EXERCISE GOAL = In the thread on history-sensitive hazard rates below, please list every way it gives for triggering the hazard rate of a rewrite rule.

Top of DOCUMENT EXCERPT

History-sensitive hazard rates

[kris-brown]

Here is a trichotomy of ways the hazard rate of a rewrite rule could be triggered:¹

1. Stateless: we simply provide a probability measure $Meas$ which is sampled whenever a match is found.
2. Stateful: Let $\Xi:=Ob(ACSet)$.² We provide a function $\Xi \rightarrow Meas$, which is sampled whenever a match is found. However, because the event may happen in the future, our world state could change before the event is triggered. There are a few ways we could deal with this, but by default we would cancel the timer, and resample a new event with the new state.
3. Historical: We provide a function $\sum_{t \in [0,\infty)} \Xi^{[0,t]} \rightarrow Meas$, which takes any trajectory (of some length) and gives a probability measure. In this case, we are not forced to draw from our single $\Xi \rightarrow Meas$ function at the current time $\Xi$ has changed, but we can take into account what has happened.

As a motivating example: consider $\Xi = {sick,verySick}$. The moment we enter the sick state, we are triggered to die in four years. However, three years in, we transition to verySick, which has as its rule that one has two years to live. With the stateful-but-not-historical approach, becoming very sick adds a year to one's life!

Another motivating example: consider a rewrite rule with a probability measure that is a decaying exponential $e^{-\alpha(t-5)}$ which is delayed 5 seconds from when the match occurs. If $\alpha$ is a continuous variable that is updated at very short intervals via continuous dynamics, then we will certainly change its value before 5 seconds have passed, and thus by the stateful approach we would constantly be resetting the 5 second clock and the event would never fire.

Currently we do not implement historical dependency, but it is something consider if we find ourselves limited by the stateful approach (and compensating for it by sticking lots of historical details into the schema itself).

Footnotes

1. We'll ignore the parameterization via absolute clock time for simplicity ↩

2. This is for simplicity; in reality we have slightly more data, i.e. a choice of X in Ob(ACSet) and morphism L->X ↩

[sdwfrost]

How is initialization of the clocks ,e.g. in a Petri net model, handled at present? It's important for non-exponential passage times - as a simple test case, you could have a gamma distribution of passage times. Is it possible to specify the initialization state of the clocks?

Bottom of DOCUMENT EXCERPT
Top of SOURCE MATERIAL

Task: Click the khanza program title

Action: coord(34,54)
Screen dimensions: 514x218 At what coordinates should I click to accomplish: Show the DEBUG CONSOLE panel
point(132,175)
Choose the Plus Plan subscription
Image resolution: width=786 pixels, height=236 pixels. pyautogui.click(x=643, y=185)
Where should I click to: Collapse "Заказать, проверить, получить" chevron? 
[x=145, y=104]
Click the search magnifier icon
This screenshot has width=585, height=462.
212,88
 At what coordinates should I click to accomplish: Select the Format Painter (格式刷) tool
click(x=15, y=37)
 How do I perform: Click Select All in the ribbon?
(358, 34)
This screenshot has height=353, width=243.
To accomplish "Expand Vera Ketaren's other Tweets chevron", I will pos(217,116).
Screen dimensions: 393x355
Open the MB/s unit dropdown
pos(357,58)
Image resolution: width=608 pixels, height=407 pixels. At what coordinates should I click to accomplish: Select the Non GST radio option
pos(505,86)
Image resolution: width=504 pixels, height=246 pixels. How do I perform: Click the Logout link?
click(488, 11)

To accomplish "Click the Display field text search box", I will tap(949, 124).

Bottom of SOURCE MATERIAL

EXERCISE RESPONSE =
1. Stateless
2. Stateful
3. Historical